Brown embraced the tunnels in 2012 when he announced his desire to get stuff done, although he didn’t exactly use the word “stuff.” Ever since, he and his aides have been advocating for the two tunnels – 40 feet in diameter, 30 miles long and $15.5 billion in cost – to divert Sacramento River water by the Delta, to farms and cities to the south and west.
“Until you’ve put a million hours into it,” Brown said last year as if dismissing tunnel critics, “shut up.” Brown said it with a grin, though predictably, Delta interests feigned outrage and used it as a rallying cry.
The governor hasn’t exactly put a million hours into studying the project. But he has been working on water since he was governor the first time, intent on completing the job begun by his father, who helped build the Edmund G. Brown California Aqueduct. He certainly has devoted enough time to water to know that a $15.5 billion project that would take a decade to build and involves water is like swimming upstream.
Consider the obstacles: Understanding that few issues are as divisive as water, congressional Republicans tell thirsty San Joaquin Valley farmers that if only the Endangered Species Act were weakened or abolished, their almonds would have plenty of water. Where, exactly, it would come from is less clear.
Dean Cortopassi, a wealthy Stockton-area farmer, is promoting an initiative on the November ballot that, if approved, would limit the state government’s ability to fund the $15.5 billion project.
Studies required by the California Environmental Quality Act and the National Environmental Policy Act have been years in the making, and should be completed in 2016. Then Brown must obtain permits from state and federal agencies. There will, of course, be lawsuits.
Obama administration officials who have been working on the project are on their way out. If they fail to act before President Barack Obama leaves office, the next administration would insist on reviewing the proposal anew. That could add years to the process.
Californians for Water Security – a coalition of unions, some farm groups and chambers of commerce – supports the tunnels. But politicians who might be the governor’s natural allies are missing from the list.
Then there’s the matter of money. Farmers, including those who have bet the farm on the availability of water to irrigate almonds, have been less than enthusiastic about the project.
The Metropolitan Water District might be able to pay for the tunnels on its own. But that won’t happen. All 25 million potential beneficiaries would need to chip in.

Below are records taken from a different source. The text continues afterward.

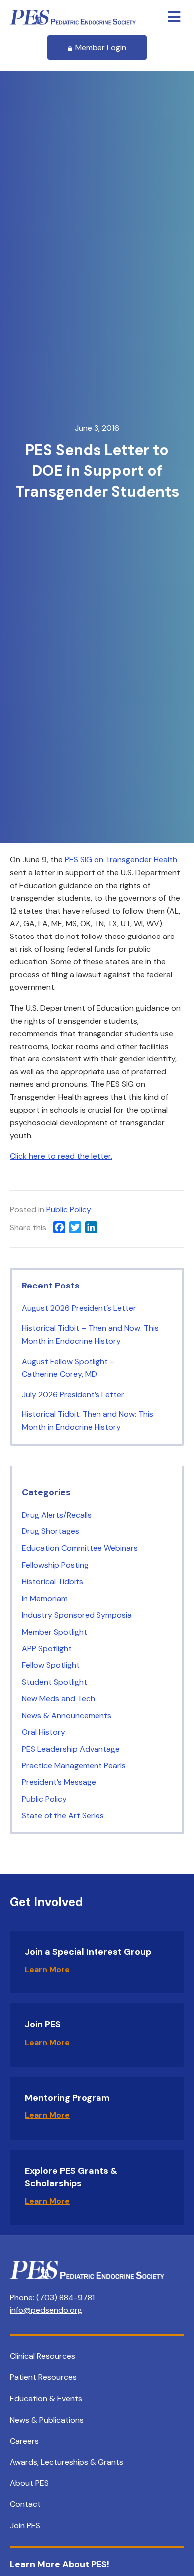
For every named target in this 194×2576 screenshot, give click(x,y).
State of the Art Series (63, 1815)
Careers (24, 2441)
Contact (25, 2504)
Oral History (43, 1732)
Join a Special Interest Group (88, 1952)
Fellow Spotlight (51, 1665)
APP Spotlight (47, 1648)
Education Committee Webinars (80, 1548)
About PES (29, 2483)
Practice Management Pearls (74, 1765)
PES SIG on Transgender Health (121, 859)
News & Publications (47, 2420)
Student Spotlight (54, 1682)
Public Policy (68, 1209)
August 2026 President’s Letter (79, 1308)
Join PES (43, 2024)
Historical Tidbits (52, 1581)
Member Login (100, 47)
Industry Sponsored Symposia (77, 1615)
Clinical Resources (42, 2356)
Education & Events (46, 2398)
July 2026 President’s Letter (73, 1394)
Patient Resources (43, 2377)
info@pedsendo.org (46, 2310)
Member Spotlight (54, 1632)
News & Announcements (66, 1715)
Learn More (47, 1969)
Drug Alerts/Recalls (57, 1515)
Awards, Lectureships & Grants (66, 2462)
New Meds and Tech (58, 1698)
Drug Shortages (50, 1531)
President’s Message (59, 1782)
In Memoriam (45, 1598)
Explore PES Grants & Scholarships (71, 2177)
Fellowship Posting (55, 1565)
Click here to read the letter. (61, 1156)
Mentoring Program (67, 2098)
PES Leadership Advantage (71, 1749)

“The idea that our ratepayers would subsidize other ratepayers would be unacceptable,” Kightlinger said. “We’re going to need everyone to pay a fair share.”
That would include the users in the Bay Area where opposition traditionally is most intense to anything that can be characterized as a Southern California water grab, no matter that much of the Bay Area relies on Hetch Hetchy for its water.
The Metropolitan Water District hardly speaks with a single voice. The San Diego County Water Authority, a part of the MWD, has fought with the district for decades over the cost of water. That feud could continue, depending on the amount San Diego customers would be asked to pay.
“That is pivotal for a lot of agencies to understand where they stand,” San Diego water board Chairman Mark Weston said by phone.
Given all the obstacles, Brown will need to do much more than offer derisive or dismissive comments. He’ll need to sell Californians on the need for the project. Either that or come up with a Plan B, which would not surprise me.
Brown is one of the few politicians willing to focus on water, and doesn’t give up easily, like a salmon. The mighty fish spend years in the ocean and then swim hundreds of miles upstream, avoiding anglers and navigating fish ladders, only to beat themselves silly against rocks, a little like politicians who aspire to get water stuff done.